Biogen halves price of controversial Alzheimer’s drug
Biogen on Monday cut in half the price of its Alzheimer’s drug Aduhlem in an effort to boost lackluster sales that stemmed in part from controversy over its price.
The company said Aduhelm will cost $28,200 per year for an average-weight patient, down from the $56,000 a year when the drug first launched last summer.
Sales of the drug yielded only $300,000 for Biogen between July and September after forecasts had predicted revenue to reach $12 million.
Biogen said the price cut is aimed at lowering out-of-pocket expenses for patients as well as “reducing the potential financial implications for the U.S. healthcare system.”
Seniors are facing a looming spike in Medicare premiums in part to ensure the program has enough money set aside in case it has to cover Aduhelm. Monthly premiums are set to rise by $21.60, the largest increase in recent years.
The Centers for Medicare and Medicaid Services is reviewing the evidence for a potential national policy for the drug.
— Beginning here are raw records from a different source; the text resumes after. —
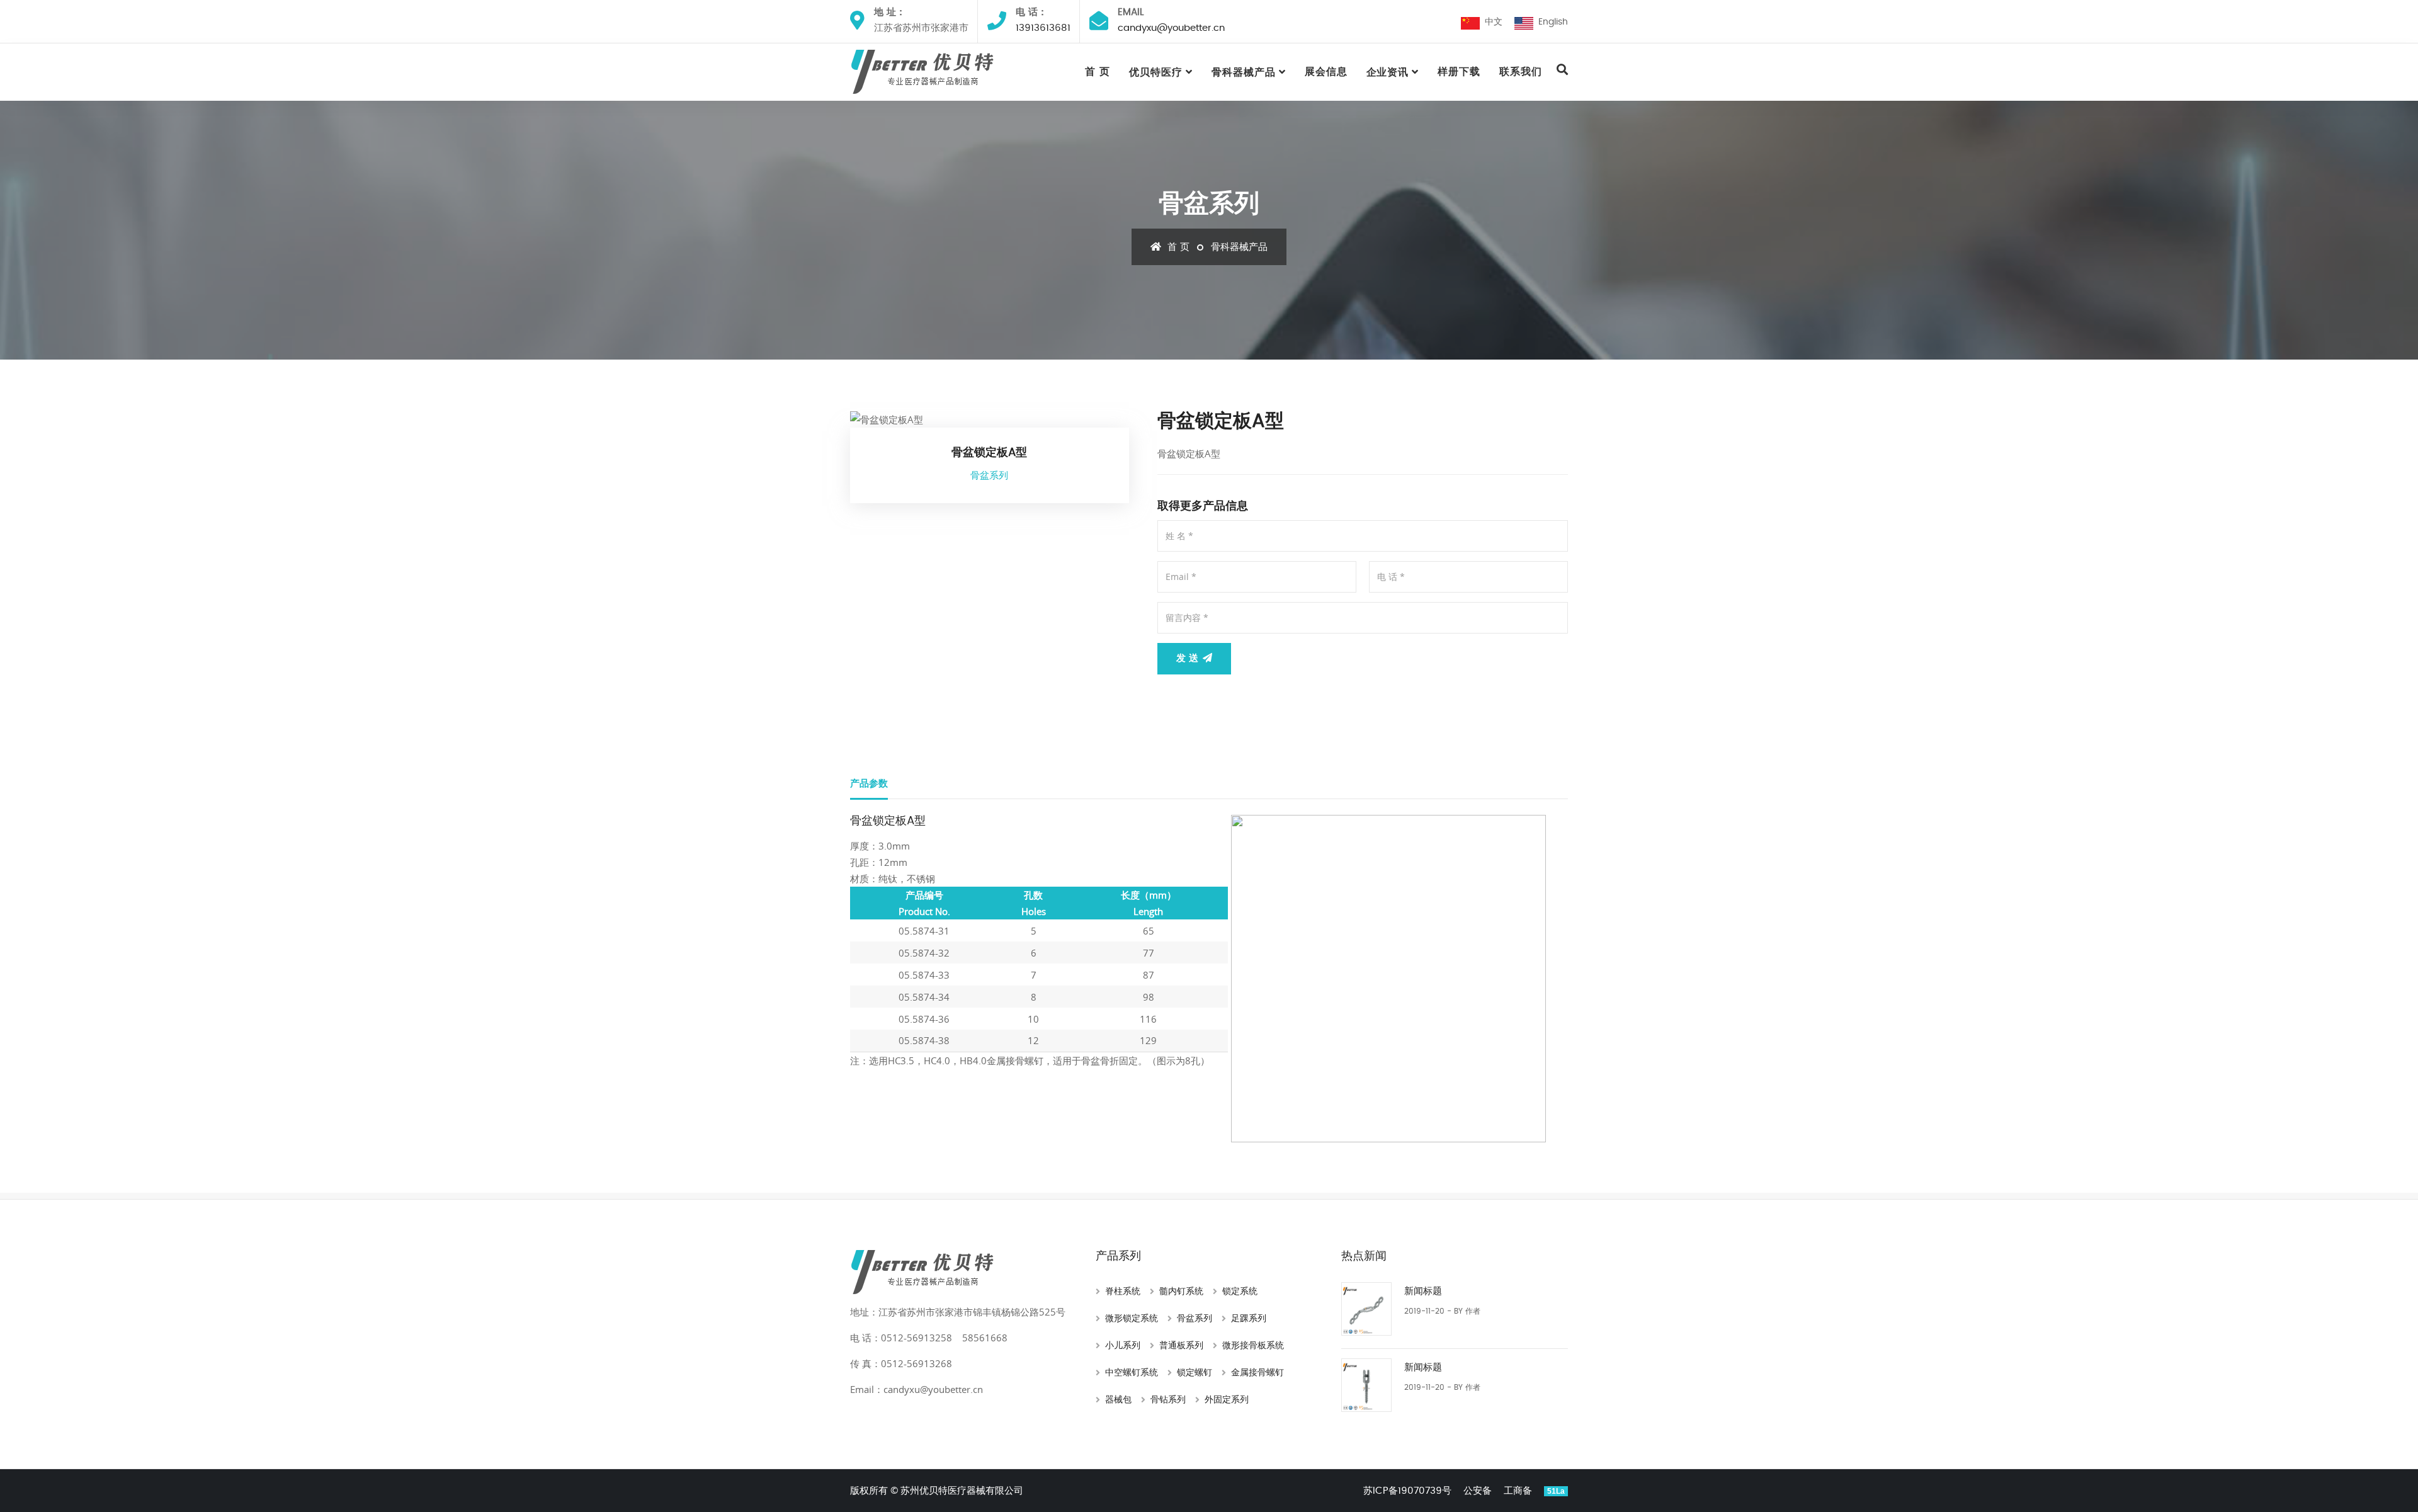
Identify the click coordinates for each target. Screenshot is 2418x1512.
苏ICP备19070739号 (1407, 1491)
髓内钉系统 (1181, 1291)
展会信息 (1326, 72)
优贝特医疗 (1156, 72)
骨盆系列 (1194, 1318)
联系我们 (1520, 72)
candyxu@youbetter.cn (1171, 28)
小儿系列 (1122, 1345)
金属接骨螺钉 (1257, 1372)
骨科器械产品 (1244, 72)
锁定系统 (1239, 1291)
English (1550, 22)
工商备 (1518, 1491)
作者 (1472, 1311)
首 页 (1097, 72)
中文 (1491, 22)
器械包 (1118, 1399)
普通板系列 (1181, 1345)
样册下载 (1459, 72)
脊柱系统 (1122, 1291)
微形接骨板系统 (1253, 1345)
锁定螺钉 (1194, 1372)
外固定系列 (1227, 1399)
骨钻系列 (1168, 1399)
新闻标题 (1423, 1291)
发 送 (1188, 658)
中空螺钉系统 (1131, 1372)
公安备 (1477, 1491)
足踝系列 (1248, 1318)
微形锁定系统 (1131, 1318)
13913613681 (1043, 28)
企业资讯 (1387, 72)
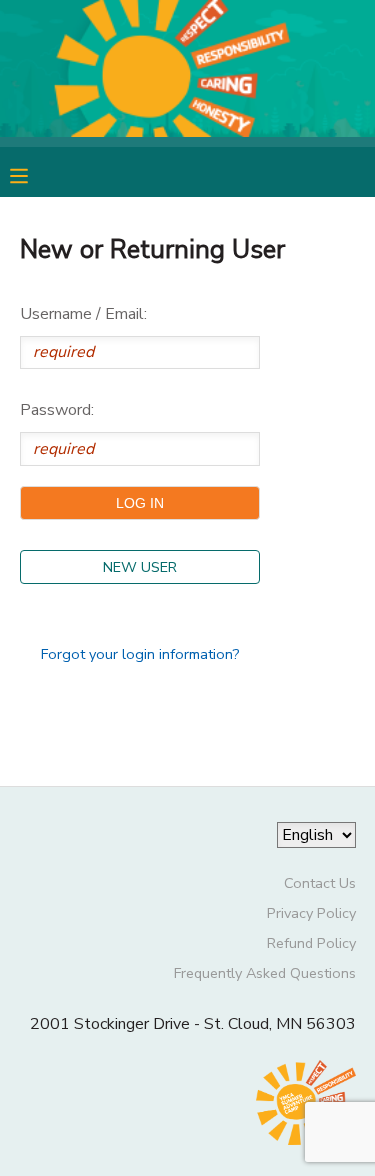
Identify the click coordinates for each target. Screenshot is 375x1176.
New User (140, 567)
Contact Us (320, 883)
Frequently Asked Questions (265, 973)
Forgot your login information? (140, 654)
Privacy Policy (311, 913)
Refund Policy (311, 943)
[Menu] (34, 174)
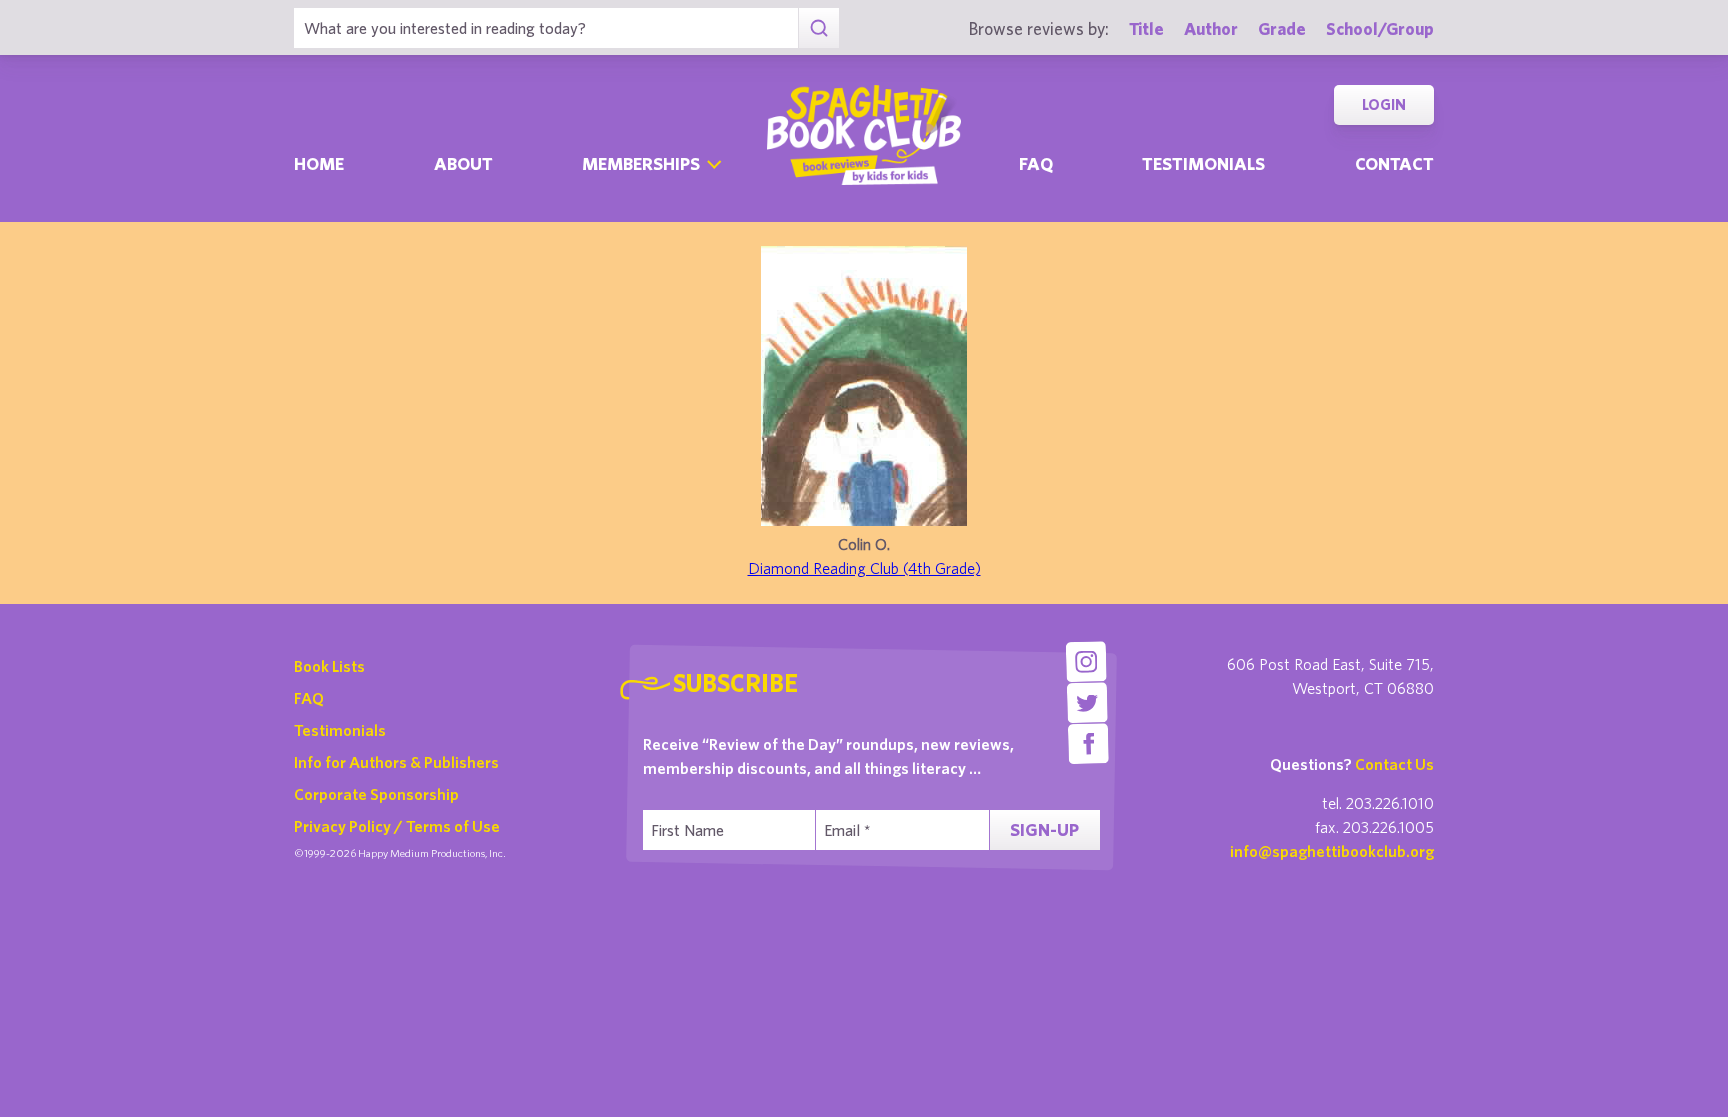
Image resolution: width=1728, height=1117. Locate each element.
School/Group (1380, 28)
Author (1211, 28)
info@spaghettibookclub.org (1332, 851)
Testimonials (1203, 163)
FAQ (309, 698)
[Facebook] (1088, 743)
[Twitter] (1087, 702)
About (463, 163)
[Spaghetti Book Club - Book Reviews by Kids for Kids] (864, 135)
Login (1384, 104)
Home (319, 163)
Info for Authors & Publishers (396, 762)
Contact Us (1394, 764)
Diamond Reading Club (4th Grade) (864, 568)
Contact (1394, 163)
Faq (1036, 163)
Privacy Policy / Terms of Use (397, 826)
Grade (1282, 28)
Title (1146, 28)
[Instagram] (1085, 661)
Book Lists (329, 666)
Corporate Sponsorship (376, 794)
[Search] (818, 28)
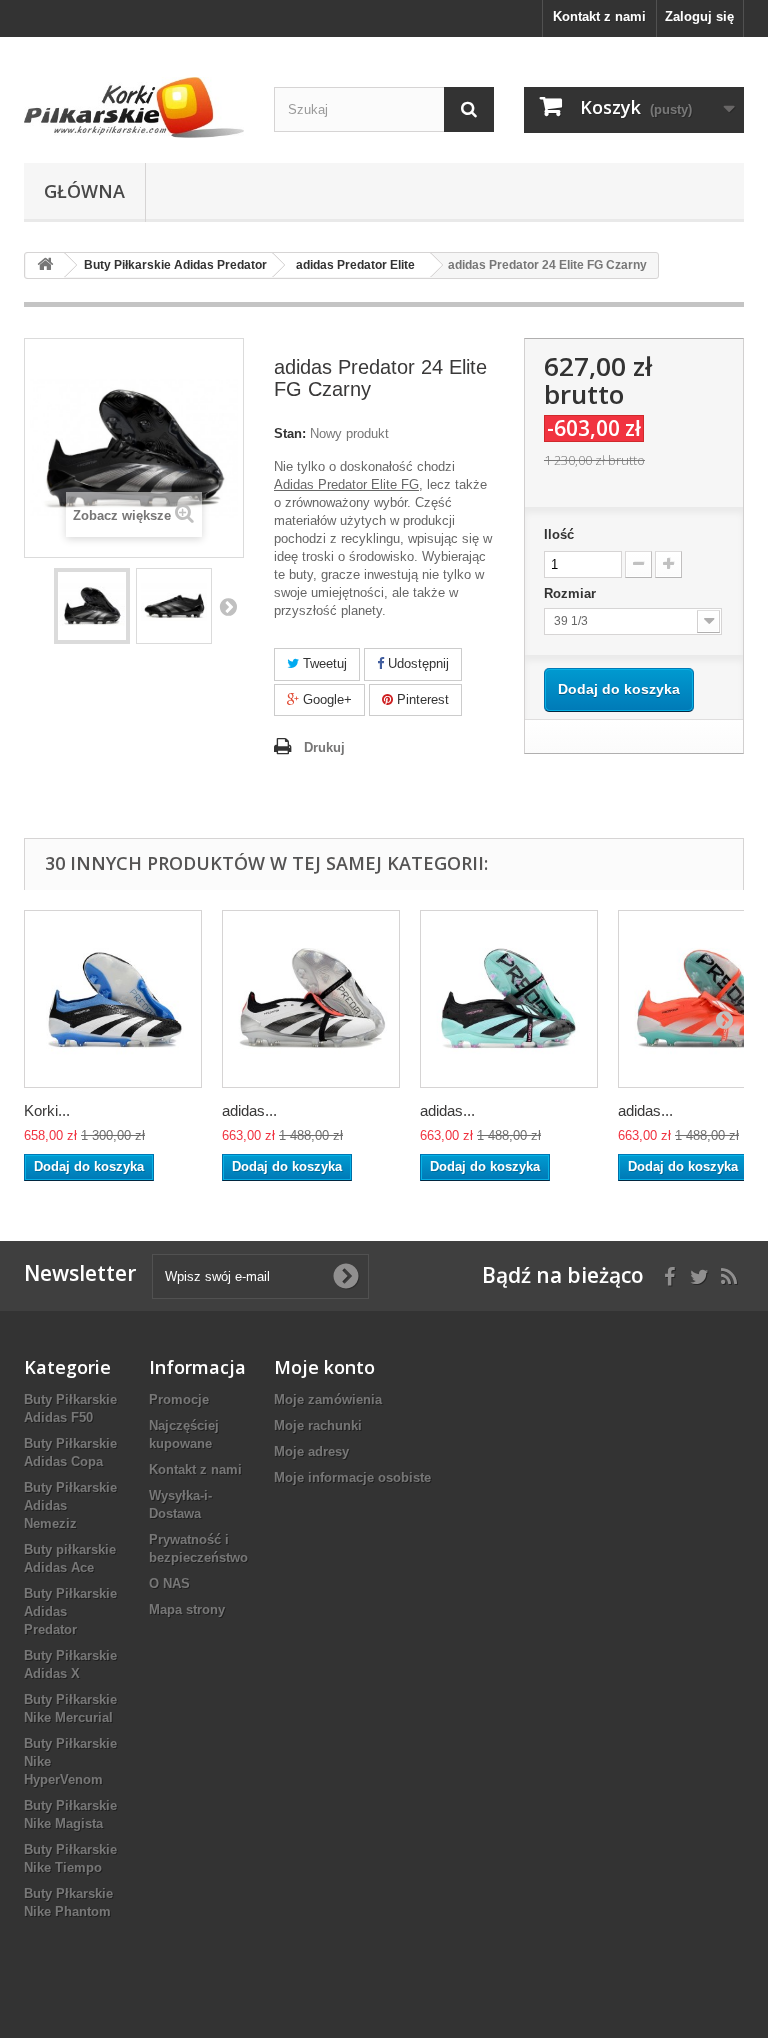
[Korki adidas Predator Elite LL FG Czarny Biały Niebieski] (113, 999)
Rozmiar (572, 593)
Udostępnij (416, 663)
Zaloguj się (699, 16)
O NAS (169, 1583)
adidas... (249, 1110)
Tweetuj (323, 663)
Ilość (559, 534)
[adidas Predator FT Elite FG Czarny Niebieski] (509, 999)
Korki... (47, 1110)
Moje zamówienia (328, 1399)
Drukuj (324, 747)
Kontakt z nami (599, 16)
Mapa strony (187, 1609)
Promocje (179, 1399)
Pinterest (421, 699)
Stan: (290, 433)
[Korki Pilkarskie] (134, 107)
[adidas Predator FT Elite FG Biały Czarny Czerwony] (311, 999)
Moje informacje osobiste (352, 1477)
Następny (228, 606)
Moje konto (324, 1367)
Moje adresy (311, 1451)
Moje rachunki (318, 1425)
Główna (84, 191)
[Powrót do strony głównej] (45, 265)
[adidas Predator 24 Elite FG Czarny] (92, 606)
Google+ (325, 699)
The drug has drawn controversy both for its price and because the Food and Drug Administration (FDA) approved it despite doubts from experts about its effectiveness.
FDA granted accelerated approval for the drug on June 7. Aducanumab, sold under the name Aduhelm, was the first new Alzheimer’s drug approved in nearly 20 years, but the approval came over the near-unanimous objections of the FDA’s expert advisory committee.
Three members subsequently resigned.
Additionally, the approval came after two large-scale trials to gauge the drug’s efficacy were halted early because they were deemed unlikely to work.
The FDA had initially approved the drug for all Alzheimer’s patients, but in July narrowed its intended use to only patients with mild cognitive impairment or mild dementia.